Austrians believe financial worries, physical pain, loneliness, stress, and frustration about work all contribute to a reduced sense of well-being.

This may come as a surprise as previous surveys have shown Austria to be one of the happiest nations. One study published at the beginning of 2014 said that four out of five Austrians are happy with life.

“In fact, many Austrians don’t reflect this finding,” the private Modul University said in a press release.

Dr Ivo Ponocny, head of the Department for Applied Statistics and Economics at Modul University said that he believes many well-being surveys have given misleading results as they rely on ‘closed’ questions and multiple choice answers, as a more complete evaluation tends to be very time consuming.

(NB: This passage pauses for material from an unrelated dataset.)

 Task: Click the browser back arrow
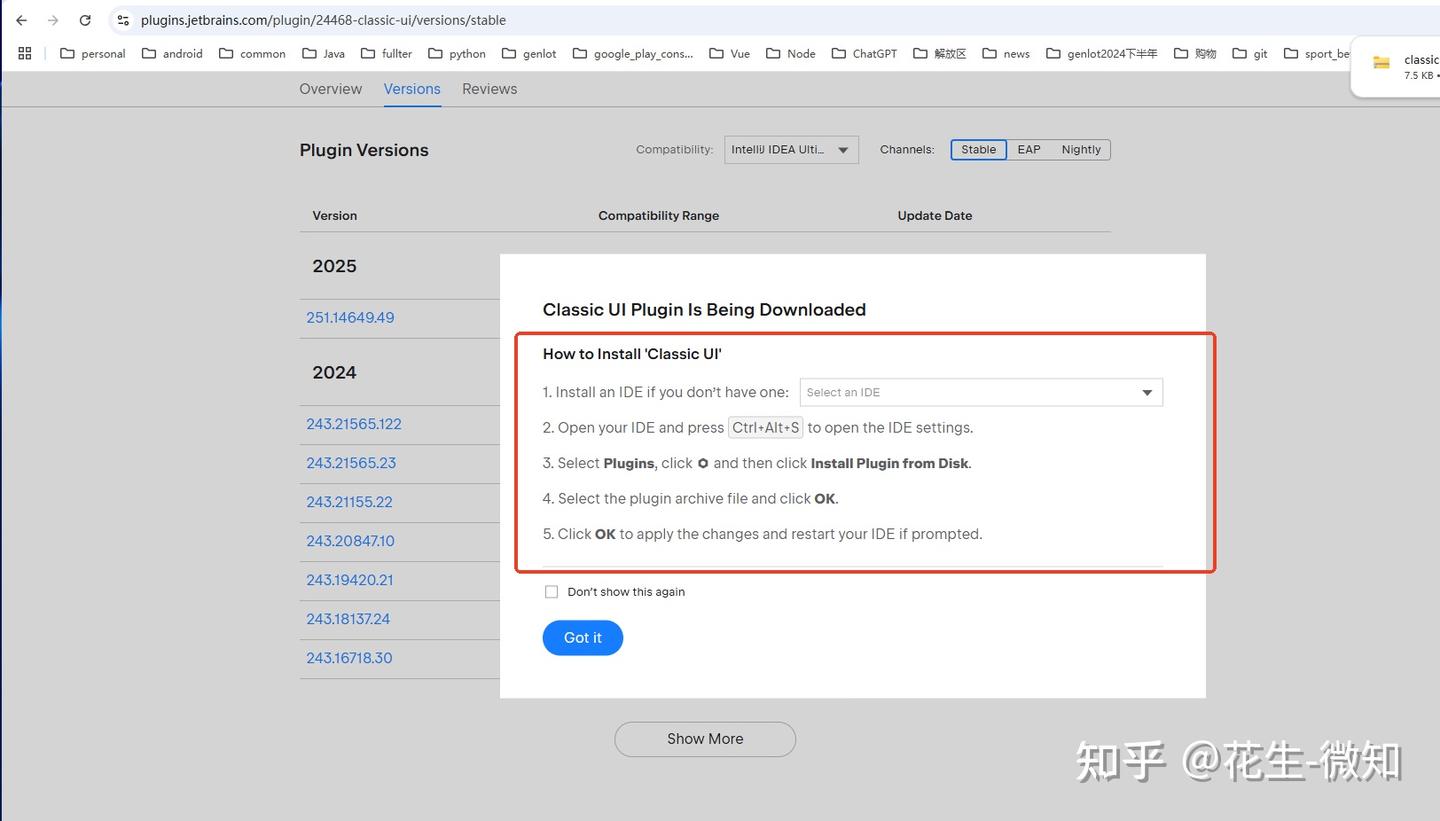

In this situation respondents tend to avoid making negative generalizations about their lives.

"Positive figures must not be falsely interpreted as proof of unburdened happiness," Dr Ponocny said.

Over a period of two years Dr Ponocny carried out 550 interviews in ten Austrian locations, asked 335 participants to complete well-being diaries and received 1,432 detailed questionnaires.

He and his team were able to identify specific regional differences.

People who lived in big cities complained about living in a built-up, urban environment and said that the quality of care for children and elderly people had a negative impact on their well-being.

Dr Ponocny said that personal circumstances obviously affected people’s happiness but that “generally speaking non-smoking, married couples and people with higher education reported the least dissatisfaction - although it was more a case of ‘satisfaction’ increasing along with education and income, rather than ‘happiness.’”

Although only represented by a small sample, self-declared ‘house husbands’ were the happiest participants in the study. Women were more likely to feel less happy if they deemed themselves to be unattractive, and older men were more likely to suffer from an unfulfilled sex life which had a negative effect on their well-being.